Courts also have slowed plaintiffs’ march by ensuring that ESG complaints adequately plead demand futility under Delaware law, which governs most major public companies. A shareholder seeking to commence a derivative action must allege either a pre-suit demand upon the board to commence a lawsuit on behalf of the corporation or that a demand upon the board to commence suit would be “futile.” In Falat v. Sacks, the California District Court held that plaintiffs failed to show that any director faced a “substantial risk of personal liability sufficient to excuse demand” and that, as a result, plaintiff “did not plead demand futility with particularity.”
The Continued Importance of ESG Rulemaking
Although private litigants have not had much, if any, success thus far, they undoubtedly will seek to adapt accordingly. Meanwhile, market participants should continue to monitor rulemaking from the SEC and self-regulatory organizations. For example, in August 2021, the SEC approved two board diversity proposals filed by the Nasdaq Stock Market. Collectively, those new rules are intended to promote various forms of diversity among the boards of directors of Nasdaq-listed companies and foster greater transparency in corporate decision-making with respect to diversity. Among other things, the newly approved rules require Nasdaq-listed companies to disclose information about the voluntary self-identified gender, underrepresented minority, and LGBTQ+ status of the company’s board of directors, on an annual basis no later than the date a company files its proxy statement or information statement.
When implementing the newly promulgated rules, issuers should ensure that their disclosures are accurate and address exchange-mandated requirements. Doing so will be critical in the light of the fact that, as the SEC noted in its Nasdaq adopting release, “investors are increasingly demanding diverse boards and diversity-related information about public companies.”

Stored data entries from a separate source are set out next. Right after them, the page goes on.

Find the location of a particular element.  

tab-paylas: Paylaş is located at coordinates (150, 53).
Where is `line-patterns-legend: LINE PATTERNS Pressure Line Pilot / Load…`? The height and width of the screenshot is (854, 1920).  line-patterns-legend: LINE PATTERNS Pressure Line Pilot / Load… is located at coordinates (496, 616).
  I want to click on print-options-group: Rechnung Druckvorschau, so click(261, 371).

In anticipation of the next wave in ESG-related litigation and the SEC’s ongoing ESG focus (and the potential for enforcement actions), officers and directors should focus on ensuring the accuracy of ESG-related disclosures and developing robust policies and procedures regarding the evaluation of ESG-related issues. Companies should consider the following potential risk-mitigation measures:
- Closely examining investor communications related to ESG issues like board diversity and climate change—whether made in SEC filings, press releases, or other media—to ensure that they accurately reflect the actions that are being undertaken with respect to diversity initiatives, climate change disclosures and other ESG matters.
- Ensuring that governance and oversight committees focused on ESG-related topics work closely with directors and officers so that management and operational personnel remain well-informed about how these topics impact corporate decision-making.
- Reviewing existing policies and procedures regarding ESG-related topics on a regular basis and updating those policies and procedures as necessary in the light of regulatory rulemaking.
- Seeking the advice of counsel and auditors when considering the materiality of risks related to ESG-related issues, in the face of litigation trends and changing disclosure rules issued by exchanges and regulators.